Manipulating her body was far more difficult now that she was only five inches in radius. It was going to take her a while to accumulate enough mass to be able to speak again. But as she inched her way around the room, looking for anything to consume, a light flickered from the pedestal.
“Killa, you…” Gary’s voice was lost in even more static. “Rina will be glad to…”
Killa deflated slightly. She couldn’t talk back. There wasn’t enough mass to create the vocal cords and push air through them. But she was glad to hear Rina survived.
“Killa, it seems there is something… Rina is headed for the fifth…”
The slime needed to catch up with her friend. But she needed to rebuild her body. There was a hesitation as she found the two corpses. Bark, the one she had thought had been her friend who had gone and gotten himself killed, and the demon possessed by the creature hunting Rina. Slowly, she ate them. As she ate, a wave of guilt flowed through her. In order to collect enough mass to catch up with Rina, she would have to do something she swore never to do again.

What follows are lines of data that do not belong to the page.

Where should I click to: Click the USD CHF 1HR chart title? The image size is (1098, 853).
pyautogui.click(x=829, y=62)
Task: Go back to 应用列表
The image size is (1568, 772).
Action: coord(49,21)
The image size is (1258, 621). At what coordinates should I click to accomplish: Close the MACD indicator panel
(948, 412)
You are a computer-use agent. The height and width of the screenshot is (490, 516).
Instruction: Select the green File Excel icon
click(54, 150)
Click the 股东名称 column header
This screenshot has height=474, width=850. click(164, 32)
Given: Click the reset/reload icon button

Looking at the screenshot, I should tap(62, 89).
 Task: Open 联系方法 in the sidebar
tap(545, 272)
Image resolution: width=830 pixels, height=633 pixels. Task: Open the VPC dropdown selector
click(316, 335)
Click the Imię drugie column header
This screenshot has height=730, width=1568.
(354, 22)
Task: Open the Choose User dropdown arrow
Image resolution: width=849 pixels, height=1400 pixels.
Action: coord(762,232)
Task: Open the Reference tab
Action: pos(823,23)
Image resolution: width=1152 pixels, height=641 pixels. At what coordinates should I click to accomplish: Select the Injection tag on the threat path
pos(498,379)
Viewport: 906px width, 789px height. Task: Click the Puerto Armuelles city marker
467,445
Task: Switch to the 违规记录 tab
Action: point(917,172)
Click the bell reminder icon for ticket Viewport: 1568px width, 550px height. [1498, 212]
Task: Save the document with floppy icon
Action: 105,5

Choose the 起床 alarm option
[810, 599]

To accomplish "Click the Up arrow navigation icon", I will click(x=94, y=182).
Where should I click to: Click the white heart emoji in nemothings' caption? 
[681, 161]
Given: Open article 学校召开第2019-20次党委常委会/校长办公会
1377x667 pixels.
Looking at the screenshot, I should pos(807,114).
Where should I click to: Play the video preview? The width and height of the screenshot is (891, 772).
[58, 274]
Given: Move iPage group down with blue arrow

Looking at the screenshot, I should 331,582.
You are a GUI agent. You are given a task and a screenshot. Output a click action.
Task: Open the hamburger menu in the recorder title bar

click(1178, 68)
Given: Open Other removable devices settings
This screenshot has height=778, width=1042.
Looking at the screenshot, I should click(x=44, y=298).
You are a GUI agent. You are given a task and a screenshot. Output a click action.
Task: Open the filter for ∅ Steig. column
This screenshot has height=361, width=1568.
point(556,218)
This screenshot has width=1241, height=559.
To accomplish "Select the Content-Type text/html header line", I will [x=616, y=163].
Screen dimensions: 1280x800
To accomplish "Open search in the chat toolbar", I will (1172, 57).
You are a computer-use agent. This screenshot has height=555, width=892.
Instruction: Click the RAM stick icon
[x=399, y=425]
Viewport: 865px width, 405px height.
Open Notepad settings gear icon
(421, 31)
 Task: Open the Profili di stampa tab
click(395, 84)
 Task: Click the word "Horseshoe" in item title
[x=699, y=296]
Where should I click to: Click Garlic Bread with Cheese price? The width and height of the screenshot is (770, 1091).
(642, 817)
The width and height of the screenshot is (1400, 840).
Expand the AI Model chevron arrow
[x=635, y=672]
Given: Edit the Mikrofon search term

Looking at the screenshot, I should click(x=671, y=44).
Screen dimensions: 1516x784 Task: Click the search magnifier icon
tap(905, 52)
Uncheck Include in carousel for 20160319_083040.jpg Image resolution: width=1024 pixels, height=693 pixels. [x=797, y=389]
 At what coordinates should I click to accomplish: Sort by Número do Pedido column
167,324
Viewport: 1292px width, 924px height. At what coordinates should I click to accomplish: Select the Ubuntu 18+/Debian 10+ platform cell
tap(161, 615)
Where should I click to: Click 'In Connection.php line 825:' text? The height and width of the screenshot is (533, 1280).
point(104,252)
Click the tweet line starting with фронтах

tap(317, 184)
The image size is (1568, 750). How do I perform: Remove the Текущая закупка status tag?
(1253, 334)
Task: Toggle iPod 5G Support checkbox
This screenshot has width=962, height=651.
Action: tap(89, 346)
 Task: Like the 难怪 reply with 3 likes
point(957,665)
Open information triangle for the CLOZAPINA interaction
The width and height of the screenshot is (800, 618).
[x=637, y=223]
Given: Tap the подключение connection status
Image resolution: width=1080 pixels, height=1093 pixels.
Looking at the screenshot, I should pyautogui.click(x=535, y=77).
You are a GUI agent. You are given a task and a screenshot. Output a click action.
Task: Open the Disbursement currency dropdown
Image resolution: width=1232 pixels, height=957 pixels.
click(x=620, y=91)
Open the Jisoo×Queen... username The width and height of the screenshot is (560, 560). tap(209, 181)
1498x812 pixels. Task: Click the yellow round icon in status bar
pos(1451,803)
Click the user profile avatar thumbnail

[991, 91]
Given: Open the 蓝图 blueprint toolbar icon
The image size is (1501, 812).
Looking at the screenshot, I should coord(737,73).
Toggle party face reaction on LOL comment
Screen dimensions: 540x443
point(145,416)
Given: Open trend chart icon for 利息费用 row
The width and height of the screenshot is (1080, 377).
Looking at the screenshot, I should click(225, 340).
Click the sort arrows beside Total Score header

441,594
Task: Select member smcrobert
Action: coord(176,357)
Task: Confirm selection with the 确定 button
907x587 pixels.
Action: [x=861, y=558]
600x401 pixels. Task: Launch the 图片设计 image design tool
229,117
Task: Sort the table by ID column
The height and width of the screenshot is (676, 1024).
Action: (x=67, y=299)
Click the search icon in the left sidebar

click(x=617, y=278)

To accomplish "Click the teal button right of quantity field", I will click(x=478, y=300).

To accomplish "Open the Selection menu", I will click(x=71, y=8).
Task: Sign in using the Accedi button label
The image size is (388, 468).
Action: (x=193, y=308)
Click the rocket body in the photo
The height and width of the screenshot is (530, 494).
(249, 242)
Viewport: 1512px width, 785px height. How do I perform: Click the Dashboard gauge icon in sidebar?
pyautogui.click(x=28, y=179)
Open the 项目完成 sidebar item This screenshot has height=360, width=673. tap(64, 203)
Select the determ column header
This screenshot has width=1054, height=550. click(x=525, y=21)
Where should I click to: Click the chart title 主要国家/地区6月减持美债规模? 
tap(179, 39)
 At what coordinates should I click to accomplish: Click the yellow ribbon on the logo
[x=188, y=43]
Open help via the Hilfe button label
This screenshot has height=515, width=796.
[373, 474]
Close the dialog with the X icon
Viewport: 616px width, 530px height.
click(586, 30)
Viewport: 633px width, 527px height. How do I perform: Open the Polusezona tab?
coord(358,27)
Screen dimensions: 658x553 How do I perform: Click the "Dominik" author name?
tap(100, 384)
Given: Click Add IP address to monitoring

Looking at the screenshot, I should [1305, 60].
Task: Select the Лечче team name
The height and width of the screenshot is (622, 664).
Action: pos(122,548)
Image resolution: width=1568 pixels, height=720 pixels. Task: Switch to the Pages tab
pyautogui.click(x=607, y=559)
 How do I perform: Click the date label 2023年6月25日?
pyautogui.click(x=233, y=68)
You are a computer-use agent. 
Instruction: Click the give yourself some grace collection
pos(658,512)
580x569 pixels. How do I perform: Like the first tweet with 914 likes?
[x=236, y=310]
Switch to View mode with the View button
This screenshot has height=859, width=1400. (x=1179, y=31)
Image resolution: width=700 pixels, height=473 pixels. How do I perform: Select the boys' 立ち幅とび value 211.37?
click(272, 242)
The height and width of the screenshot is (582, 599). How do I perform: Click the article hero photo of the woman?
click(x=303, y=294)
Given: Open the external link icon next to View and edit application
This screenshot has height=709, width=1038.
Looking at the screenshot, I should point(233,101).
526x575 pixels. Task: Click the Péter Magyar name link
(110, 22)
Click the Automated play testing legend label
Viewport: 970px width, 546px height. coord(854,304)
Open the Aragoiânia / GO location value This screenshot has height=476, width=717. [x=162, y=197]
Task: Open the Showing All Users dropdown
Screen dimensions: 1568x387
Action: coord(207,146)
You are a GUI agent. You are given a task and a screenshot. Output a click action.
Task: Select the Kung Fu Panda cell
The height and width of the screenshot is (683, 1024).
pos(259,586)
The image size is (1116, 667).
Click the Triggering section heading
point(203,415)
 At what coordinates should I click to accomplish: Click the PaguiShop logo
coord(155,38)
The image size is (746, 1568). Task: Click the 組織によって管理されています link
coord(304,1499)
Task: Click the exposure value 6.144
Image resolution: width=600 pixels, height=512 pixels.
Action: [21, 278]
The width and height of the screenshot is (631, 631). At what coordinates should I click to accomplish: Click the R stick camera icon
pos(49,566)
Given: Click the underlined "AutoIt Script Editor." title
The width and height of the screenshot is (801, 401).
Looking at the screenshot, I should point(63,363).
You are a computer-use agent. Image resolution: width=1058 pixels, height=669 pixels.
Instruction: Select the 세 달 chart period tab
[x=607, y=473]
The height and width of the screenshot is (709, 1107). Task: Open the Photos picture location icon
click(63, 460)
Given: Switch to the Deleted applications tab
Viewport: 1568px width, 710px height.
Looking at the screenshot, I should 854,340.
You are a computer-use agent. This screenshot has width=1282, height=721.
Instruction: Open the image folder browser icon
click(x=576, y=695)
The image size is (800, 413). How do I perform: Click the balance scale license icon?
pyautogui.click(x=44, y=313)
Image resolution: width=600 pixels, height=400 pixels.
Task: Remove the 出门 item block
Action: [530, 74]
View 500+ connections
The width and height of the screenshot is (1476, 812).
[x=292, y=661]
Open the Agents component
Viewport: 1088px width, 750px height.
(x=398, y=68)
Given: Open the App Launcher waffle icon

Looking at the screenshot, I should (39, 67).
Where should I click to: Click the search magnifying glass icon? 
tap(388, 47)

She needed to release her self-control and eat everything. The situation called for her to go on a rampage again. It wouldn’t be pretty, and it would only show the world why slimes were feared in her world. But she needed her friend, and her friend needed her. Time was not on her side.
Desperate times call for desperate measures. Maybe Bark was right about that. It was her turn to be desperate. As she finished eating him, she thought maybe she was too hard on him. Even though she couldn’t say it, she forgave the shaylip, because if she couldn’t forgive him, who was going to forgive her?
What she was going to do would put what he did to shame. It was time to become a monster again.
For Rina.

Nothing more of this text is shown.